Because when you’re younger, you want to try new things, date people as different from you as possible, and all those little differences are incredibly charming. You test out your boundaries by seeing someone else’s. It’s not just love, it’s an adventure as well. And it can be quite magic; believe me, I know.
But as you get older, and you settle down more, and especially if you have kids, each of those cute little differences have the potential to be problems, thorns snagging you at every step you try to take. I have a friend here who is from Scotland, but married to an Italian, only to find that because they had such different upbringings, their views on parenting are almost completely opposite. They’re making it work, but it is a lot of work, every step of the way. Even couples that start on the same page have a hard time parenting together and growing older together — but these things can be coded in our DNA, based on how we were raised ourselves, and you often don’t know how you’ll be until you actually get there. A lot of aspects of personality, individuality, can transcend culture, but I’m not sure if these are the kinds of things that can.

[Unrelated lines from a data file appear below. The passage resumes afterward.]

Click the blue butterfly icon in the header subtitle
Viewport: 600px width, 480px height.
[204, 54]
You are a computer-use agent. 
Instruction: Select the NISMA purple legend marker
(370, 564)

So there’s something really nice about experiencing a lot, but coming back to someone will understand and share those base elements, yet still excite and intrigue you. Whether they’re literally from your neighborhood, or a place with the same character, the same ethnic background maybe, the same memories of grandma’s baking and knitting.
I don’t know why it’s easier for me to get back in touch with old friends in New York when I’m all the way out here, but it is. Maybe it’s that the pressure or awkwardness is off since meeting up is impossible, or maybe it’s just that my nostalgia can bulldoze through any shyness or what ifs. But I’ve taken the opportunity to contact a lot of people that I used to know, even people I found again a while back on facebook but didn’t quite make it to clicking “add.”

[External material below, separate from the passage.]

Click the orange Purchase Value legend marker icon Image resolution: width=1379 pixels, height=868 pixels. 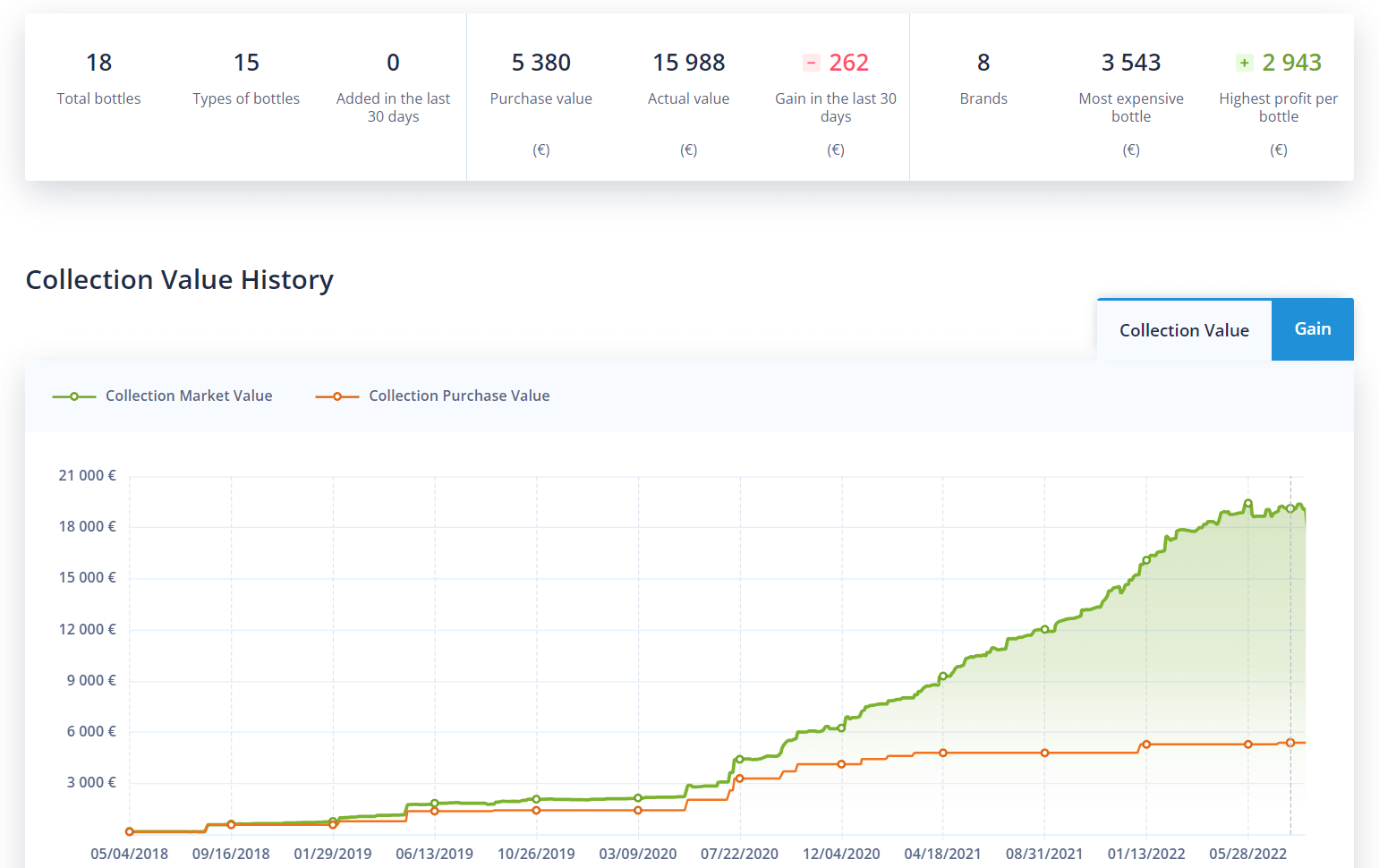(x=337, y=396)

One of them it’s been particularly nice to catch up with though. This is not to imply, as a segue, that I want to marry and settle down with him (although I wouldn’t really mind, you’ll see why). Hearing what he’s up to (Ivy League medical school) and laughing at that familiar sense of humor particular to a certain subset of New Yorkers, is a comfort, almost like coming home, even though I don’t know him personally that well. That’s the kind of feeling that you can’t really knock about the boy next door, as it were. Even just as a friend, it’s an easy friendship to fall into. We have similar interests, similar priorities in the day to day and in the larger scheme of things. It’s just being on the same page, even if that page is still blank and waiting to be filled. The silly romantic in me thinks that maybe he’s my Nate Archibald, before there was a Nate Archibald (yea, I just referenced Gossip Girl. Oops.) In the meantime, we can just laugh and roll our eyes at all the same things, from thousands of miles away. And catch up for real, in person, one of these days.